Çaycuma’daki SEKA Kağıt Fabrikasının kurucu kadrosu içinde yer alan Enver Cinan, 1968’de, eğitim şefi olarak atanıyor. Oğul Murat Cinan, ilçeye, henüz 40 günlük bebekken, annesinin kucağında geliyor. Çaycuma için “SEKA” deyip geçmeyin. Bölgenin zengin ormanlarından faydalanıp oluklu mukavva, ambalaj kağıdı ve selüloz üretmek için kurulan fabrikanın 1965’te atılan temeli, ilçenin, çıkacağı bambaşka yolculuğun dev adımını da oluşturuyor. O vakte kadar tam bir tarım kenti olan Çaycuma, tarımın yanı sıra bir sanayi ve ticaret kenti haline de geliyor. İlçenin dışarıdan göç alıp nüfusunun artmasını sağlamakla kalmıyor, kent merkezindeki sosyal tesisleri ve oluşturduğu üretim kültürüyle bir sosyal dönüşüm de yaşatıyor. Aynı dönemde İstasyon ve SEKA caddeleri de içinde birçok yol, devrim sayılabilecek bir uygulamayla duble yol genişliğine çıkarılıp, granit parke ile kaplanıyor. Murat Cinan geldiğinde, köy irisi bir kasaba olan Çaycuma, kent olmanın sancılarını yaşıyor.

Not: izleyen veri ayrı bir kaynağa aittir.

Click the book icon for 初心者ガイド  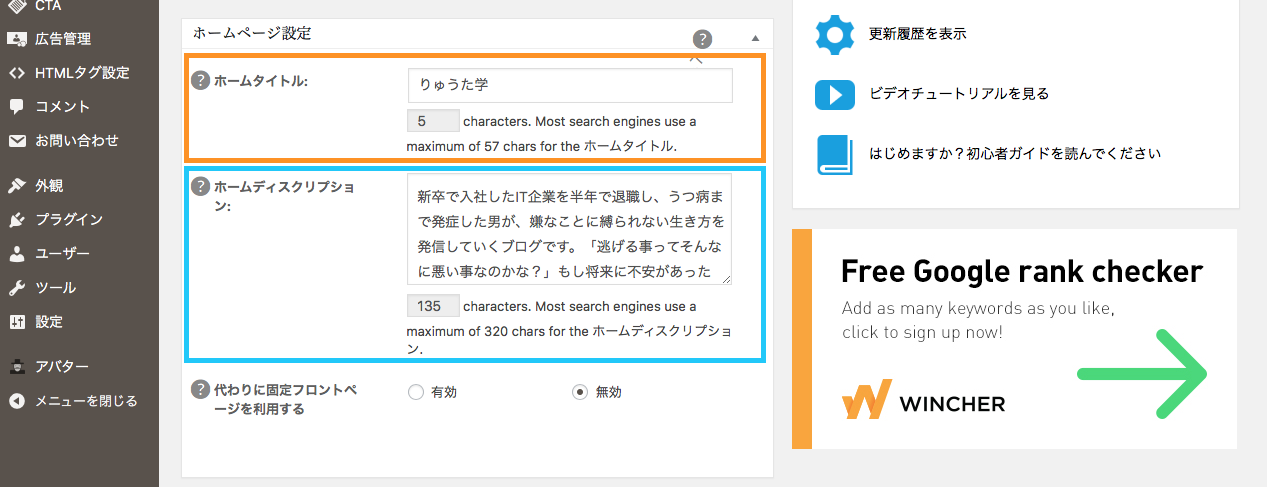pos(834,154)
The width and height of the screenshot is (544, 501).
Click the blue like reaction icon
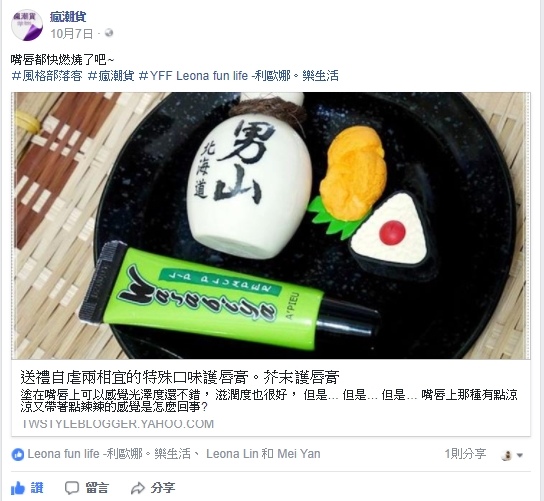click(x=17, y=454)
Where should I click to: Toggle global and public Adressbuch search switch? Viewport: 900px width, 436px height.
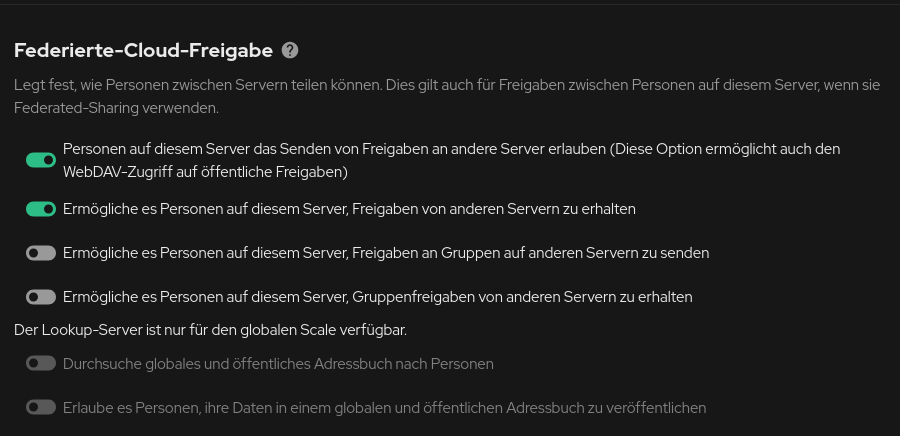[x=41, y=363]
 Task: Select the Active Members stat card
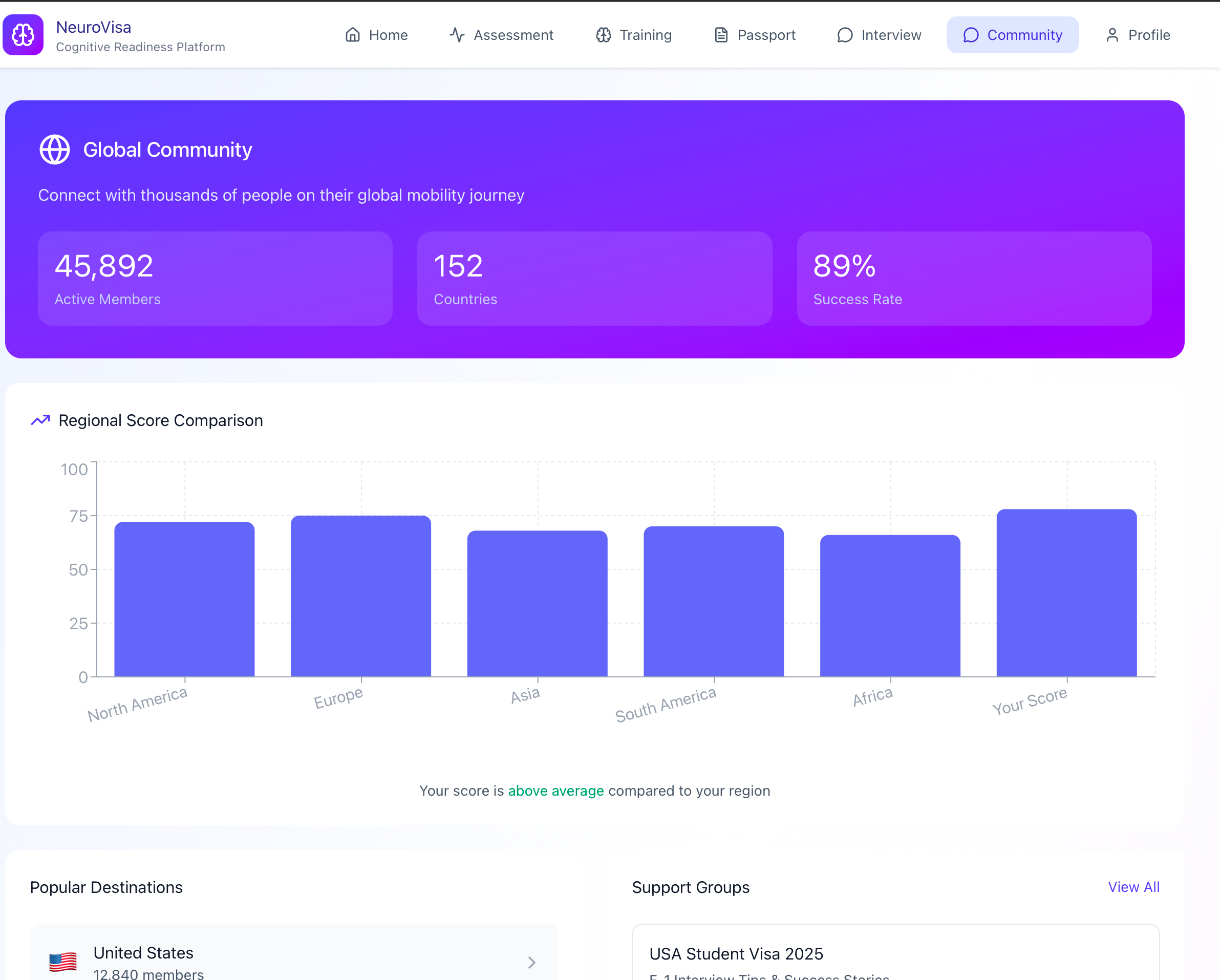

JEOFİZİK MÜHENDİSİ BİR BANKACI

İzmir Yüksek Ticaret Okulu mezunu olan Baba Enver Cinan, eğitim şefi olmanın yanı sıra sivil savunma uzmanı olarak da çalışıyor. Daha sonra kendisi de bir SEKA çalışanı olacak Anne Sevin Cinan, ücretli öğretmenlik yaparken ilk, orta ve lise öğrenimini burada yapan oğlunun da öğretmeni oluyor. O günleri anlatırken, “Dedem bir paşaydı. Annem de babasından öğrendikleriyle bizi askeri disiplinle yetiştirdi. O kadar ki, öğretmenim olduğu zamanlarda, iltimas geçmeyeceğim diye, beni 45 dakika ayakta beklettiğini biliyorum. Sık sık sözlüye kaldırır, zor durumda bırakacak sorular sorardı” diyor. Şimdi adı Nihat Kantarcı Anadolu Lisesi olan Çaycuma Lisesin, 6 Fen B sınıfından mezun oluyor. 1985’te girdiği üniversite sınavını kazanarak Yıldız Teknik Üniversitesi Kocaeli Mühendislik Fakültesi Jeofizik Mühendisliği bölümünde okuyor. Buradan mezun oluyor ama mesleğini hiç yapamıyor. Hayat bankacılık sektöründe yüzüne gülüyor, çeşitli bankalarda yaptığı 25 yıllık görevin ardından emekli oluyor.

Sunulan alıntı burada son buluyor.